BREAKING NEWS
latest
header-ad

468x60

header-ad

Almisbah Apresiasi Kapolda: Menuju Ujian PETI Berikutnya


GORONTALO, suaraindonesia1.com
— Persoalan Pertambangan Emas Tanpa Izin (PETI) di Provinsi Gorontalo merupakan problem struktural yang telah berlangsung lama dan berdampak serius terhadap lingkungan hidup, ketertiban sosial, serta wibawa hukum. Dalam konteks tersebut, penangkapan salah satu pelaku PETI berinisial YMB pada November 2025 dan penetapannya sebagai tersangka patut dipandang sebagai sinyal positif atas komitmen awal Kapolda Gorontalo dalam menegakkan hukum di sektor pertambangan.


Langkah ini patut dipandang sebagai kemajuan penting dalam upaya penegakan hukum yang berkeadilan dan berwibawa, sekaligus sebagai harapan baru bagi masyarakat yang selama ini terdampak langsung oleh aktivitas pertambangan tanpa izin. Ketegasan aparat penegak hukum dalam kasus ini menunjukkan komitmen nyata untuk menjaga kelestarian lingkungan dan menegakkan supremasi hukum tanpa pandang bulu.


Secara normatif, langkah ini sejalan dengan prinsip supremasi hukum (rule of law) yang menempatkan hukum sebagai instrumen utama dalam mengatur relasi negara dengan sumber daya alam. Undang-Undang Dasar Negara Republik Indonesia Tahun 1945, khususnya Pasal 33 ayat (3), menegaskan bahwa bumi, air, dan kekayaan alam dikuasai oleh negara dan dipergunakan sebesar-besarnya untuk kemakmuran rakyat. PETI, dengan demikian, bukan sekadar pelanggaran administratif, melainkan bentuk pengingkaran terhadap mandat konstitusional tersebut.


Apresiasi terhadap tindakan penegakan hukum ini menjadi penting karena selama bertahun-tahun PETI kerap dipersepsikan sebagai kejahatan yang “kebal hukum”. Dampak ekologis berupa kerusakan daerah aliran sungai, pencemaran merkuri, serta konflik sosial di sekitar wilayah tambang telah menjadi realitas yang dialami langsung oleh masyarakat. Oleh karena itu, penindakan terhadap satu pelaku memberikan harapan awal bahwa negara mulai hadir untuk melindungi kepentingan publik.

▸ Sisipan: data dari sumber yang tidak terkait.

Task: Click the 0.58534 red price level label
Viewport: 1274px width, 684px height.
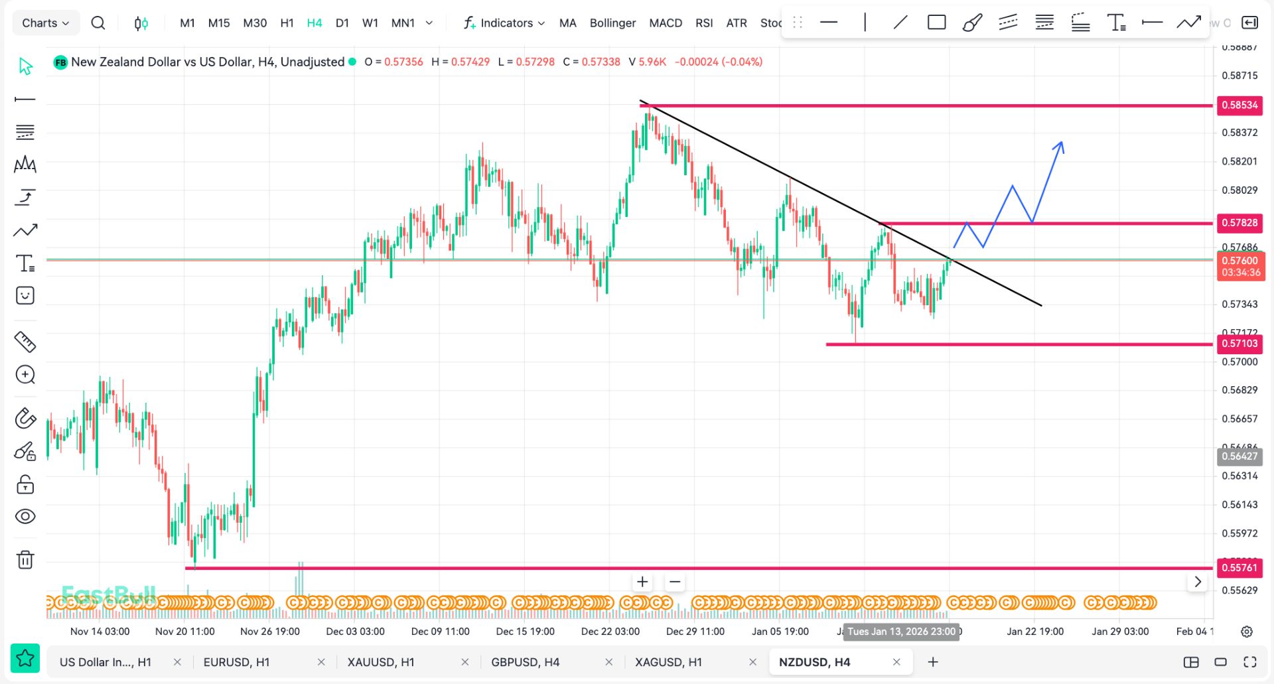Action: pyautogui.click(x=1239, y=105)
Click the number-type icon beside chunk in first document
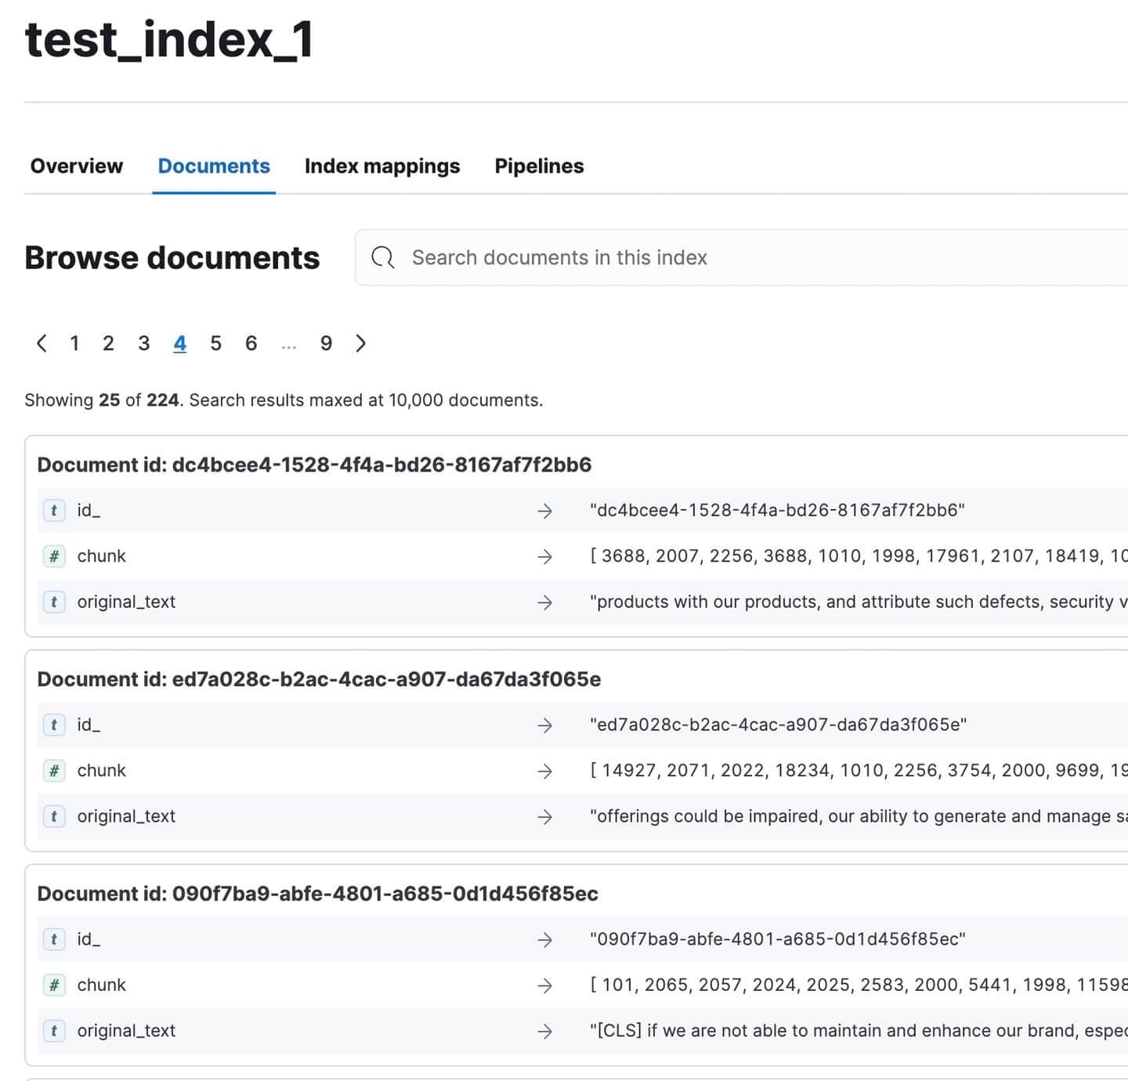Viewport: 1128px width, 1081px height. point(53,556)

Namun secara sosiologis dan kriminologis, PETI tidak dapat dipahami sebagai kejahatan individual. Praktik pertambangan ilegal umumnya beroperasi dalam jaringan yang sistemik, melibatkan pelaku lapangan, pemodal, penyedia alat berat, penadah hasil tambang, hingga aktor-aktor yang berperan sebagai pelindung atau melakukan pembiaran. Jika penegakan hukum hanya berhenti pada pelaku di lapangan, maka yang terjadi bukan penyelesaian masalah, melainkan reproduksi kejahatan dalam bentuk yang sama.


Namun demikian, apresiasi ini tidak boleh membungkam kritik. Penindakan terhadap satu pelaku tidak serta-merta menyelesaikan persoalan PETI yang telah mengakar dan terorganisir di Provinsi Gorontalo. Publik memahami bahwa praktik PETI bukanlah kerja individu semata, melainkan melibatkan jaringan yang kompleks, mulai dari pelaku lapangan, pemodal, hingga pihak-pihak yang diduga menjadi pelindung atau pembiar selama aktivitas ilegal itu berlangsung.

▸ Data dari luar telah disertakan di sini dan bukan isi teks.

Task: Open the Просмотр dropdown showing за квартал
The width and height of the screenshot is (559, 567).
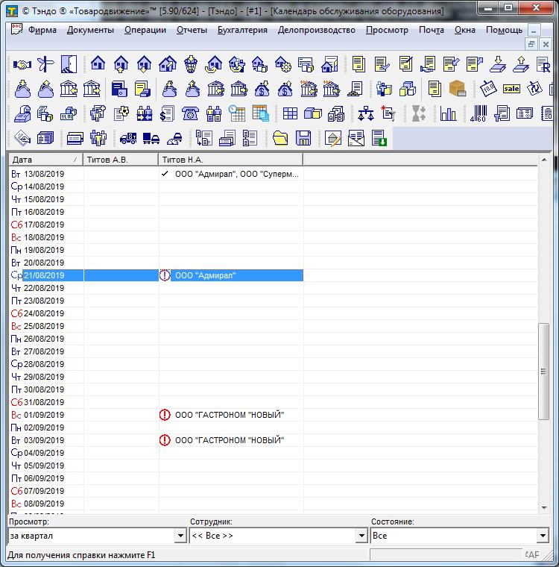Action: (180, 536)
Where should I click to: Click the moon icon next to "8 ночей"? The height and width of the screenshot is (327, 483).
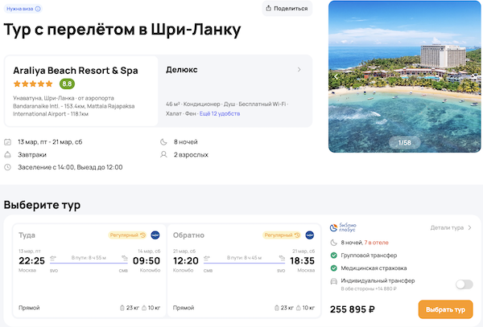(x=163, y=142)
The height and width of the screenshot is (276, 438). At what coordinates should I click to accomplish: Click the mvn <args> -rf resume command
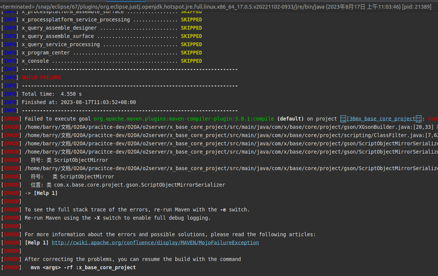[x=83, y=267]
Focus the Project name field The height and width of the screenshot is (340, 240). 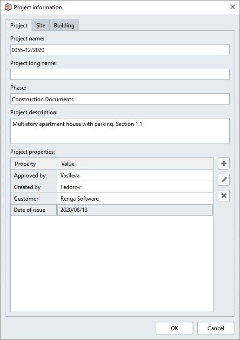[120, 50]
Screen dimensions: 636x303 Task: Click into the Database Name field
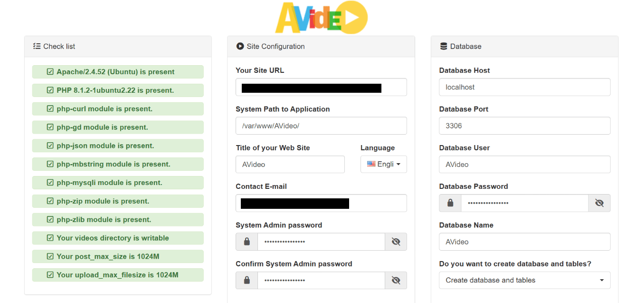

Dalam perspektif keadilan substantif, penegakan hukum menuntut keberanian untuk menelusuri seluruh rantai kejahatan tanpa tebang pilih. Ketika PETI masih terus beroperasi di berbagai wilayah dengan intensitas yang relatif sama, publik memiliki dasar rasional untuk mempertanyakan efektivitas pengawasan dan integritas aparat di tingkat bawah. Dugaan pembiaran sistematis atau lemahnya kontrol internal bukanlah tuduhan emosional, melainkan konsekuensi logis dari realitas empiris yang terlihat di lapangan.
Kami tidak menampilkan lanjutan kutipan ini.